Bijten
Kinderen mogen elkaar niet bijten. Gebeurt dat toch dan troosten wij eerst het gebeten kind, daarna waarschuwen wij het kind dat gebeten heeft. We laten het kind de gevolgen zien van zijn gedrag (bijv. tandafdruk) en maken duidelijk dat bijten pijn doet en niet mag. Het kind dat gebeten heeft, moet het goed maken. Als het zich herhaalt treden we op, bijvoorbeeld door het kind even aan tafel of op het stoeltje te zetten. We vertellen de ouders van het gebeten wat er gebeurd is, maar vermelden niet welk kind het heeft gedaan. We vertellen erbij dat dit heel vervelend is, maar bij kinderen tot een jaar of twee veel voorkomt. Ouders moeten hun kind hiervoor achteraf niet nog een keer “straffen”. Een open bijtwond moet altijd behandeld worden door een huisarts.
Slaan
Kinderen mogen elkaar niet slaan. We waarschuwen, we laten de kinderen de gevolgen zien van hun gedrag (bijvoorbeeld een huilend kind). Als het zich herhaalt treden we op, bijvoorbeeld door het kind even aan tafel of op het stoeltje te zetten. We moedigen kinderen nooit aan om terug te slaan. Als het kind in een “driftige periode” is, geven we het zo weinig mogelijk aandacht. We leiden het kind af. We zorgen ervoor dat het kind zijn ongenoegen of agressie op een andere manier kwijt kan (laten klimmen, rennen, voetballen).
Ruzie maken
Ruzie maken mag. We zorgen voor duidelijke regels en afspraken (slaan en schoppen mag niet). We laten kinderen zo veel mogelijk hun eigen problemen oplossen. Lukt dat niet dan grijpen we in. We bespreken het onderwerp van de ruzie en helpen de kinderen zelf tot een oplossing te komen. Lukt dat niet, dan bedenken we een oplossing en zijn daarbij duidelijk en consequent. Ruzie maken bevordert de emotionele en sociale ontwikkeling van het kind. Kinderen leren voor zichzelf op te komen en rekening te houden met elkaar. Het zelf oplossen van problemen bevordert hun zelfvertrouwen. We bevorderen het gevoel van veiligheid door kinderen te laten ervaren dat wij het nooit uit de hand laten lopen.
Straffen en belonen
We gaan uit van een positieve benadering van elk kind. We maken complimentjes en grapjes en stimuleren het gedrag dat wij waarderen.
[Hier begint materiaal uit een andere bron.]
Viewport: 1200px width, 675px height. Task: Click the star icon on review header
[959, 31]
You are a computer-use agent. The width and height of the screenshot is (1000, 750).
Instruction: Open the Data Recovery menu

We leggen uit waarom iets niet mag of kan. Als dit niet helpt, laten we door middel van woorden, boos aankijken, negeren, apart zetten of beetpakken, afhankelijk van de ernst van de situatie onze afkeuring blijken. Als het kind een ander kind pijn doet, stimuleren we dat kind het goed te maken met het andere kind. De leidster die straft, handelt de zaak af en maakt daarbij duidelijk dat niet het kind maar de handeling of het gedrag wordt afgekeurd. Na de straf maken wij het goed met het kind. Voor de eigenwaarde van het kind is het belangrijk het positieve gedrag te stimuleren en negatief gedrag te corrigeren.
Oorlogje spelen
“Oorlogje spelen” mag niet. Als er met een fantasiegeweer of pistool gespeeld wordt, grijpen we in en stoppen dit spel.
Opruimen
Opruimen doen we samen. We zorgen ervoor dat alle spullen een vaste plaats hebben. Direct als zij op de voorschool komen, leren wij de kinderen te helpen met opruimen. We stimuleren de peuters met elkaar op te ruimen door het geven van opdrachtjes en het zingen van een liedje. Het doel hiervan is om een gestructureerde omgeving aan te bieden waar kinderen hun weg weten te vinden. Dit stimuleert het zelfvertrouwen, hun zelfstandigheid en samen opruimen is een sociale bezigheid.